- _PROBLEM REQUIREMENTS_
Copy exactly the lines from the one containing "Select the orange 35 data label" through the last line of the records below, both included, and leave out the pictures.

--*--

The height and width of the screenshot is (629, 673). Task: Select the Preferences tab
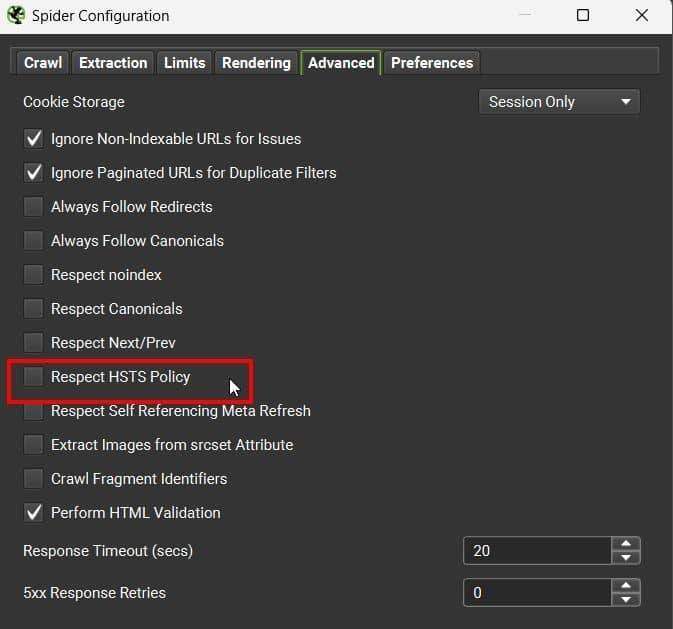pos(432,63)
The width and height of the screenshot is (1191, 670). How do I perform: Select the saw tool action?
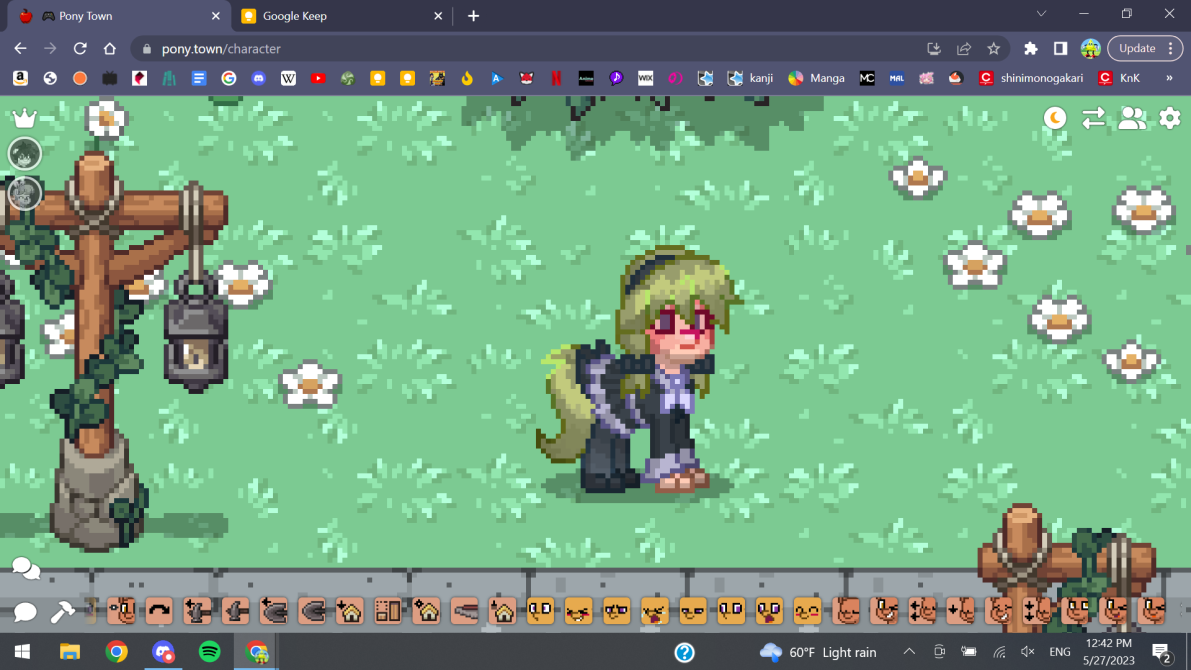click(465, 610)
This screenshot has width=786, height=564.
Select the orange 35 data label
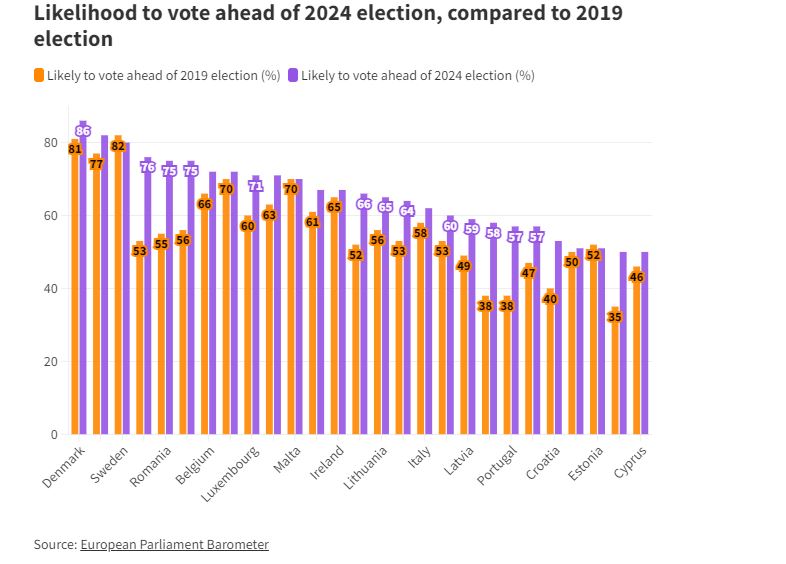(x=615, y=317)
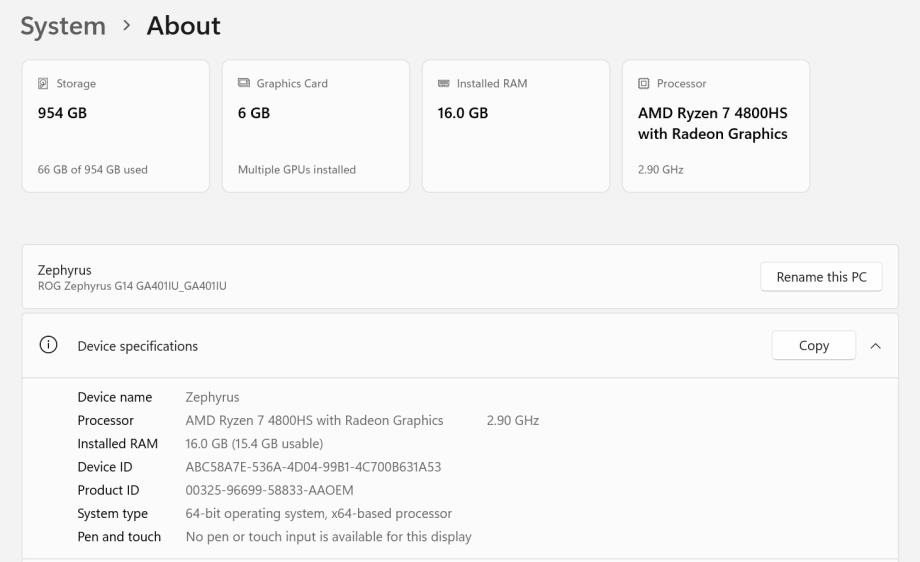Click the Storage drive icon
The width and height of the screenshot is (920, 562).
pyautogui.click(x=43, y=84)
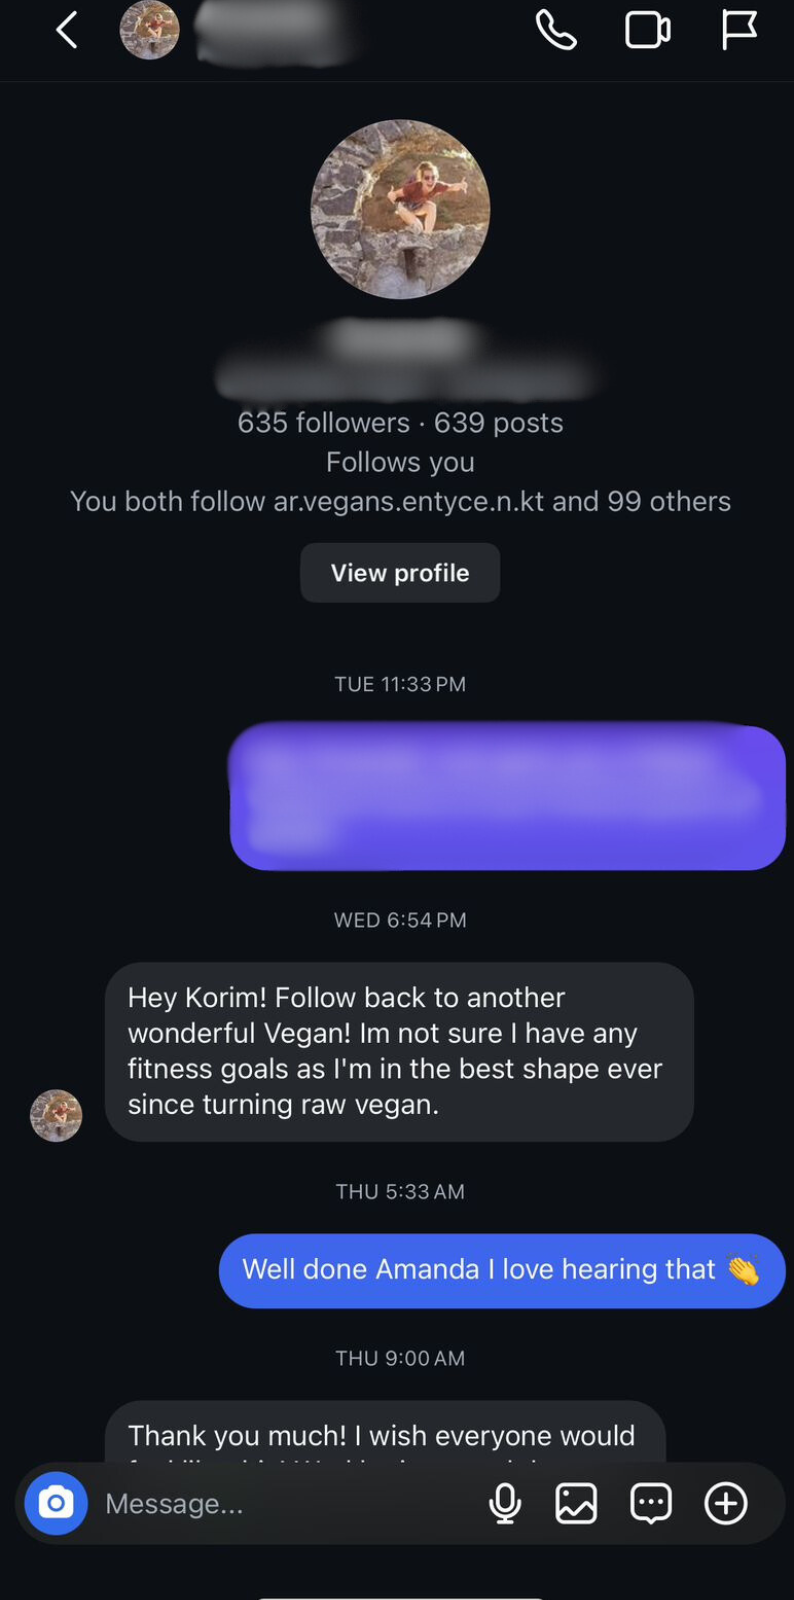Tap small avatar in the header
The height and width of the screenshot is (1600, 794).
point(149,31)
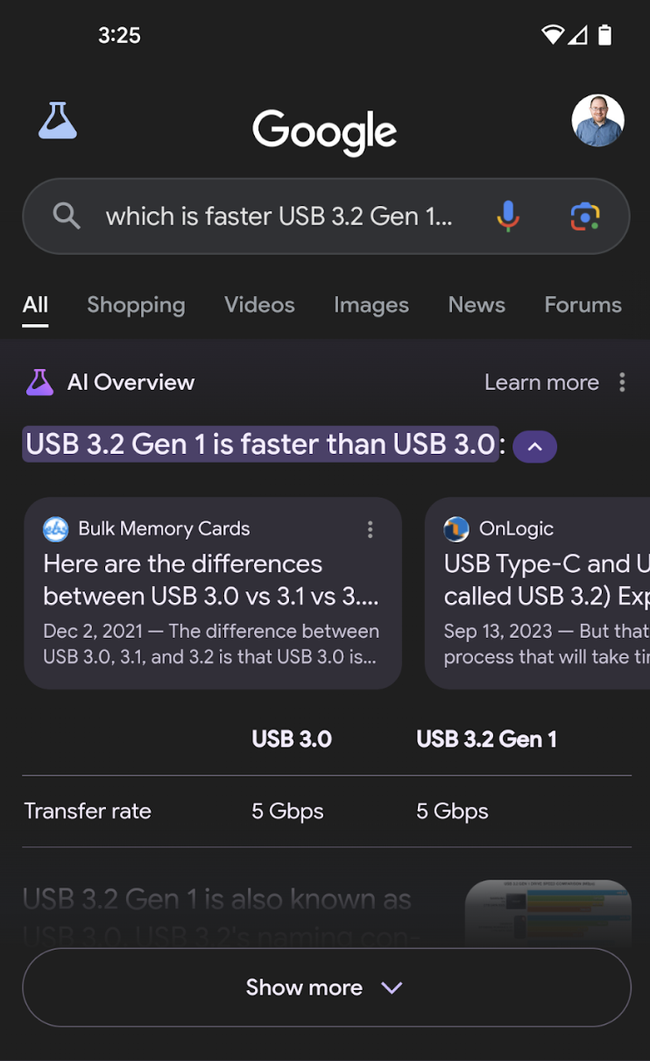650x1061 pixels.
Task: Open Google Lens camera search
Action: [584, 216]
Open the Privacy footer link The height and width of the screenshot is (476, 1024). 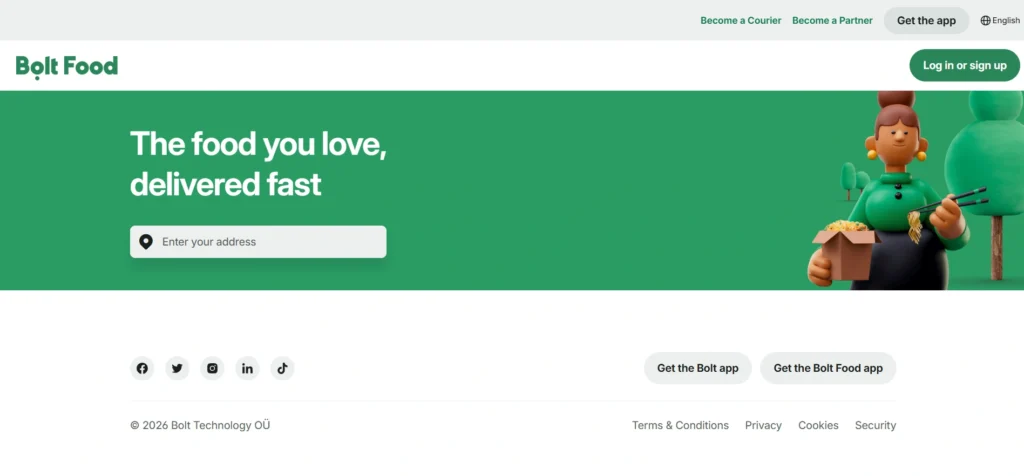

--*--

- _SOLVED EXERCISE_
Select the orange 35 data label
(x=615, y=317)
Click the Storage drive icon
The width and height of the screenshot is (920, 562).
pyautogui.click(x=43, y=84)
Tap small avatar in the header
The height and width of the screenshot is (1600, 794).
point(149,31)
650x1061 pixels.
Task: Open Google Lens camera search
Action: [584, 216]
Open the Privacy footer link The height and width of the screenshot is (476, 1024). 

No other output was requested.